Goal: Two large installs built and online by the end of 2022, with much learned about how to further improve the process.

FWD: pv magazine International: Solar trailer for off-grid applications from France. Solar trailer for off-grid applications from France – pv magazine International

Huh, that looks legit, just a bit heavy! Sure you shouldn’t be posting that in the solar trailer thread? :wink:

Excellent. Both arrays have power company approval, now to get the plans drawn up and submitted!

Yeah. I mean your piles alone…

Me, lumber would still be pretty cheap, but I would have used precast patio anchors and 2x4s :wink:

For the eyeballing of onelines for errors:

Solar array drawings. Please point out any errors/omissions/weird stuff you spot!

They’re based on what I got approved, so should be mostly fine, but another set of eyes is good, I’ve ported everything to OpenOffice, which is a circle of hell.


My only questions are;

I believe the 10.1 is after compensating for a +70C max temperature.
IIRC the conversion for Voc was 1.2 @ -25C. Although I guess I’d better go check, as I get that as a Voc of 562V

Ah, yep that’s what I was missing :slight_smile:

I got ~560v @ -40° C. Still fine since it looks like the Sunny boy can handle 600v.

Yeah per NEC 2017 690.7(A) the factor at -25C is 1.2 and 1.25 at -40C.
So 46.8v * 1.2 = 56.16.

Are you using the electrical numbers at STC or NMOT?

Or 53.8v based on the -0.30%/C from the datasheet.

We rarely see below 0F, -10F is about the coldest I’ve seen. -20 or -25C is fine.

There’s a coefficient of short circuit current - current goes up with increasing temperatures.

1 Like

i just bumped this post by accident. I have designed almost the exact array, similar panels and the same inverter as i don’t have any more room on my roof. ( filled with solar thermal tubes) I stopped because of the high cost of the wiring . did you end up with the inverter at the array, or sending dc to the house? and how far is the array from the house? thanks for the info in advance.

You can do it however you want, and it’s up to you to optimize wire cost.

My array has the inverters at the house, about 120-150’ of underground run. I believe @Canem is planning to put the inverters at the array, and run AC underground to the house. There’s not a huge win to either method - you need more wires for running DC to the house, but they’re going to be 12AWG. You need fewer wires for AC, but they’ll be 8 or 10 AWG (and if you can convince your inspector to let you undersize the neutral for the inverters, there are some more savings to be had).

Would be willing to make a post discussing your solar tubes? :slight_smile:

i think at the distance i was planning, i had to use #6 wire which adds up real fast. i could put together something for the solar thermal. i have 75 tubes in a boiler loop that heats an endless pool and a floor in the same room.

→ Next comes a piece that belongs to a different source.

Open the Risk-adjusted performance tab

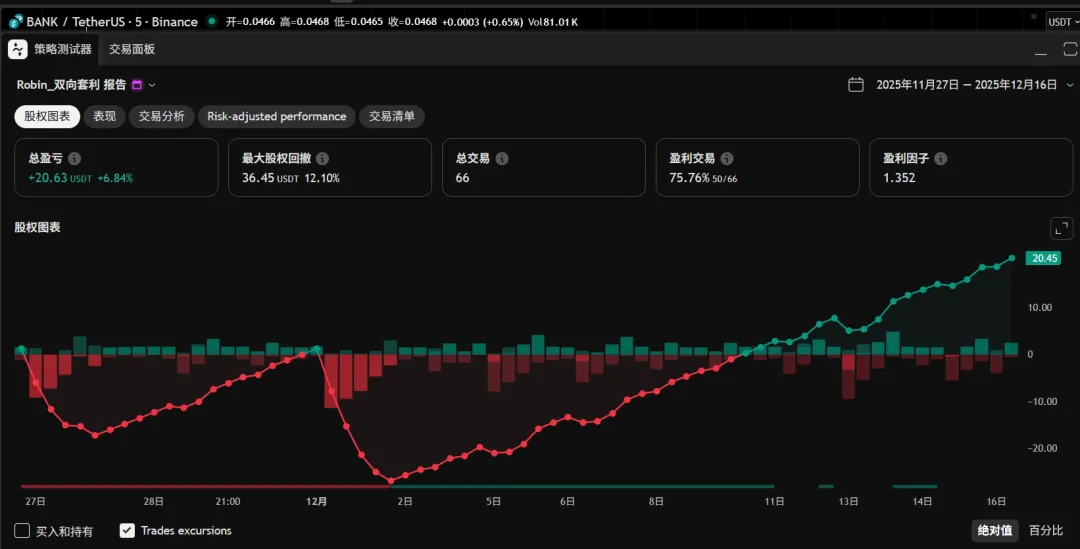point(276,117)
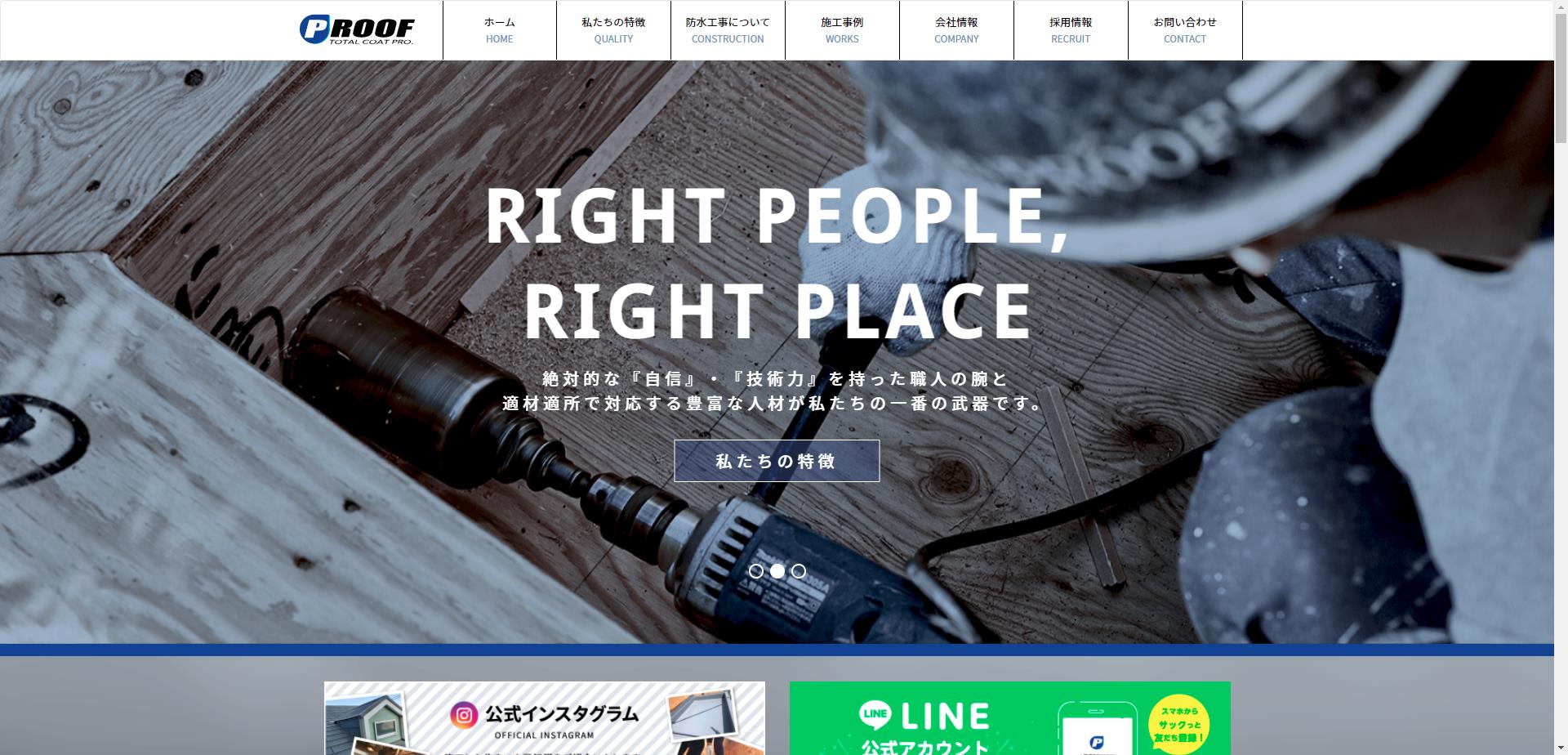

I had to do it myself as i could not find anyone that would attempt it. I live in Montana. The only other one I have seen as large is at a car wash in Columbia Falls, MT.

I’ll be at about 170’ from the house, with the inverters at the array in a pasture out away from the trees. That works out to be 10AWG for AC wiring that distance from a Sunny Boy 6 inverter.

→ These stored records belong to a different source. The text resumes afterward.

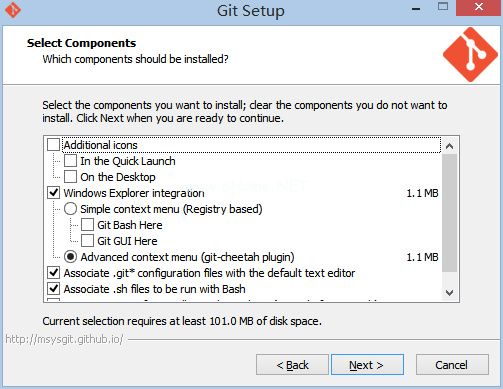This screenshot has height=389, width=503.
Task: Uncheck Associate .sh files with Bash
Action: (53, 289)
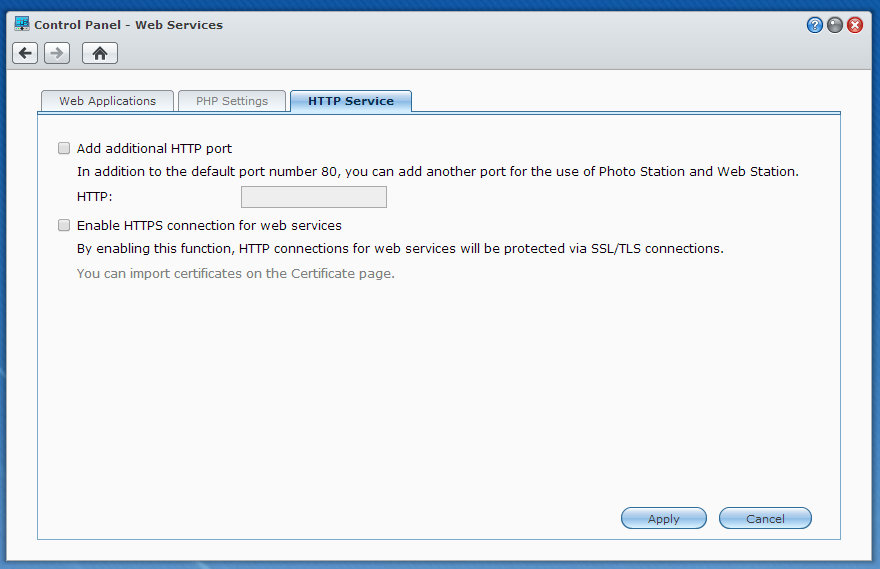880x569 pixels.
Task: Close the Web Services window with red X
Action: (855, 25)
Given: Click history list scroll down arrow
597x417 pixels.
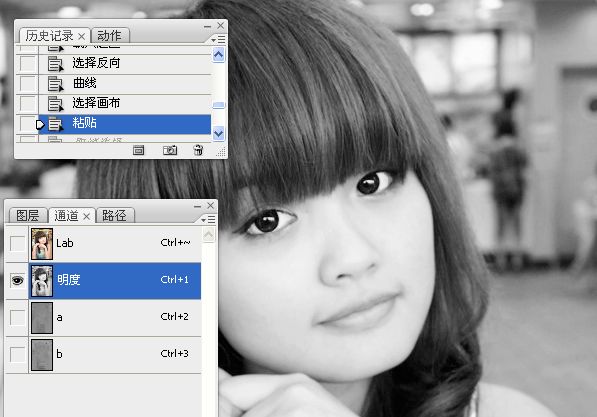Looking at the screenshot, I should [x=219, y=134].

Does your inverter have that emergency power outlet that lets you create a small amount of power during power outage? did you wire that to bring in that circuit in the event of no power situation?

Yes, ‘Secure Power Supply’ outlet they call it. For my purposes I’m routing 12awg all the way to the house for that too so the plugs can be by the house main breaker panel, so each inverter has the 10AWG wires supplying grid power and 12awg for the backup outlet [1800watts max IIRC]. And double everything, as I’ve got 2 inverters (It’s 2, 20-panel 7kw arrays on the same long frame).

thanks for the answer. one last question and i’ll stop … for a while. looking at the diagram you posted, it shows all this fit into 3/4" schedule 80 pvc? that must have been a tight fit. what wire type did you use to get this to fit? ( i know its 10 g but i am wondering about the wire code itself. )

You can cram a lot in a 3/4 Sch80 conduit.

I ran 1" for my stuff, to make pulling easier. The main problem is that once you start getting too many wires in a conduit, you have to start derating for conduit fill reasons, and that’s a nuisance in a hurry.